_Extract to read_.
──────
San Francisco 49ers defensive end Nick Bosa crashed a teammate’s post-game interview on Sunday to make emphatic gestures at his Make America Great Again hat. “Jersey Shore” star Vinny Guadagnino also apparently supports Trump, as he attended the former president’s rally in New York on Sunday.

Harris unveiled plans for a Puerto Rico Opportunity Economy Task Force on Sunday.

“I will create a new Puerto Rico Opportunity Economy Task Force, where the federal government will work with the private sector, with nonprofits and community leaders, to foster economic growth and create thousands of new, good paying jobs in Puerto Rico, including for our young people,” she said in a video posted to Instagram.

Philadelphia District Attorney Larry Krasner filed a lawsuit against Elon Musk’s America PAC for “running an illegal lottery.” The PAC has been giving away $1 million every day to registered voters in swing states who sign the PAC’s petition for “free speech and the right to bear arms.” An Arizona voter won the cash prize yesterday.

How everyone’s feeling

Opinions are not in short supply this morning from columnists and experts. Here are a few.
──────
_Apply what you read_.
1. In the election news roundup, why does Harris say the federal government will work with the private sector, nonprofits and community leaders in Puerto Rico? Answer in one to three sentences.
2. Go on with the election news roundup from its last line.
The material below has nothing to do with this.

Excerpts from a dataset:
──────
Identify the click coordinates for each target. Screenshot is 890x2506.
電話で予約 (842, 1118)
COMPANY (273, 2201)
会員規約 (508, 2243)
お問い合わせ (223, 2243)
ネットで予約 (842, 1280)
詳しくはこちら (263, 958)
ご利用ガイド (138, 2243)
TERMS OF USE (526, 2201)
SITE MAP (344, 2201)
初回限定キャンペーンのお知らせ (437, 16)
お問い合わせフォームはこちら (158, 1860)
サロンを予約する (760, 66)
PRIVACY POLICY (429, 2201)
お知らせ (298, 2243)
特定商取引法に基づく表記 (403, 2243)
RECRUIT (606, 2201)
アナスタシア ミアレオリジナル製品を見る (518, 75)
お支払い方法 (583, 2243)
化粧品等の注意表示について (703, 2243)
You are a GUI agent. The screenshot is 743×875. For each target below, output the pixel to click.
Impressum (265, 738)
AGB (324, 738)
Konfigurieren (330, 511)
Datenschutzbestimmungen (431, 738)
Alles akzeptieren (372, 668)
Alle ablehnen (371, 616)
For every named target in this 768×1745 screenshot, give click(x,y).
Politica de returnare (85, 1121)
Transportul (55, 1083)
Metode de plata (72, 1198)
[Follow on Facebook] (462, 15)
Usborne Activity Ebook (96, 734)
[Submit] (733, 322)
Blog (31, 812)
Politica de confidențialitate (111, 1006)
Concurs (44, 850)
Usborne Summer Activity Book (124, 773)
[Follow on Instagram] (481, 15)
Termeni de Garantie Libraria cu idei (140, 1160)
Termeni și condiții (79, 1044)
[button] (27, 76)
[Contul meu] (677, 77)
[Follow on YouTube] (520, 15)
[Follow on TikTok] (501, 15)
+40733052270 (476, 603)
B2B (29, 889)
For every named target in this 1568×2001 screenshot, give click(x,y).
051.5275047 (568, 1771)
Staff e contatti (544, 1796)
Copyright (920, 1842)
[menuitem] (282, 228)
──────
_Responses_.
1. Under her new Puerto Rico Opportunity Economy Task Force, that work is meant to foster economic growth and create thousands of new, good paying jobs in Puerto Rico, including for young people.

2.
• USA Today’s Marla Bautista says that “Trump vows to attack public education if elected. It’s our kids who would suffer.” “The Republican Party has consistently attacked public schools and teachers unions while promoting vouchers and other initiatives that drain resources from classrooms. The idea of shuttering the Department of Education has been a GOP rallying cry for decades. I recently watched an interview with Trump on ‘Fox & Friends’ during which he claimed, ‘We’re going to take the Department of Education, close it, I’m going to close it.’ Trump’s vow reflects a broader agenda, like the one described in the Heritage Foundation’s Project 2025, aimed at reducing federal oversight in education and limiting government spending on essential services.”

• Over at Newsweek, Delano Squires writes, “The Democrats Have No Place for Black Men With Traditional Values.” He argues, “The party’s views on social progress are shaped in large part by feminists and Pride activists, which means men who want to have any influence on the political Left must be willing to use their “power” and “privilege” on behalf of women or people in the LGBTQ coalition. This explains why some of the most vocal critics of Black men this election cycle have been surrogates who look like us. In the last month, we have seen President Barack Obama chastise “the brothers” during a campaign stop in Pittsburgh.”

• Also at USA Today, Ingrid Jacques asks, “Where’d the joy go? Harris ditches happy vibes for fearmongering about Trump.” “Harris’ initial jolt has fizzled, however, and polls indicate that she’s losing ground in these crucial final days of the campaign – while Trump is gaining it. That’s why in recent days, the tenor of Harris’ campaign has changed dramatically from one of joy to one of fearmongering. Gone are the days of focusing on her ‘opportunity economy.’ Now is the time for calling Trump a ‘fascist.’”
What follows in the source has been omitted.